On entend au loin le pas lourd de Nod.
L’ACOLYTE : Il a échoué, je le sens !
MESCHIANE : Il a réussi ! Il ne reviendrait pas si rapidement les mains vides. Le monde peut encore être sauvé !
L’AUTARQUE : Que voulez-vous dire ?
Entre Nod. La folie à laquelle il aspirait se lit maintenant sur son visage, mais il n’en traîne pas moins Jahi derrière lui. L’Acolyte se précipite sur lui avec ses chaînes.
MESCHIANE : Il faut que quelqu’un la tienne, sans quoi elle va s’échapper comme tout à l’heure.
L’Acolyte entoure Nod de chaînes et ferme tous les cadenas, de telle sorte que l’un des bras de Nod étreint Jahi ; Nod resserre sa prise sur elle.

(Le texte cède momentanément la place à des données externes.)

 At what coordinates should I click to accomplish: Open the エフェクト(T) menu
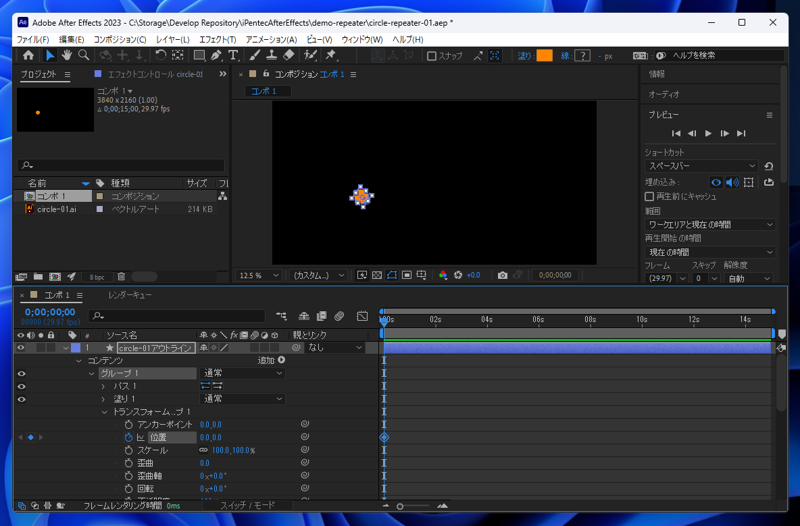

L’ACOLYTE : Mais il est en train de la tuer ! Veux-tu bien ne pas tant la serrer, grand dadais !
L’Acolyte s’empare du levier qui servait à actionner le chevalet et en frappe Nod, qui se met à rugir, et essaie de le saisir, Jahi lui échappe et glisse au sol, inconsciente. L’Acolyte la saisit par un pied et la tire jusqu’à l’Autarque assis.
L’ACOLYTE : Vous allez faire l’affaire, vous.
D’une secousse, il met l’Autarque sur ses pieds et l’enchaîne en un clin d’œil, de telle façon que l’une de ses mains est refermée sur le poignet de Jahi ; puis il se remet à torturer Meschiane. Nod, derrière lui, commence à se libérer de ses chaînes.